→ WHAT TO WORK ON: Down to the final line, write out the data below exactly.

→ RAW DATA:
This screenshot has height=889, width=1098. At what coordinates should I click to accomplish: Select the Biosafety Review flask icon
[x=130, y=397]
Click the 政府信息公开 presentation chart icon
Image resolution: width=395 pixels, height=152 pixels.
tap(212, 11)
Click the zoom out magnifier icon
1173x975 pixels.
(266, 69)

→ RESULT OF THIS EXERCISE:
This screenshot has height=889, width=1098. At what coordinates should I click to accomplish: Select the Biosafety Review flask icon
[x=130, y=397]
Click the 政府信息公开 presentation chart icon
Image resolution: width=395 pixels, height=152 pixels.
tap(212, 11)
Click the zoom out magnifier icon
1173x975 pixels.
(266, 69)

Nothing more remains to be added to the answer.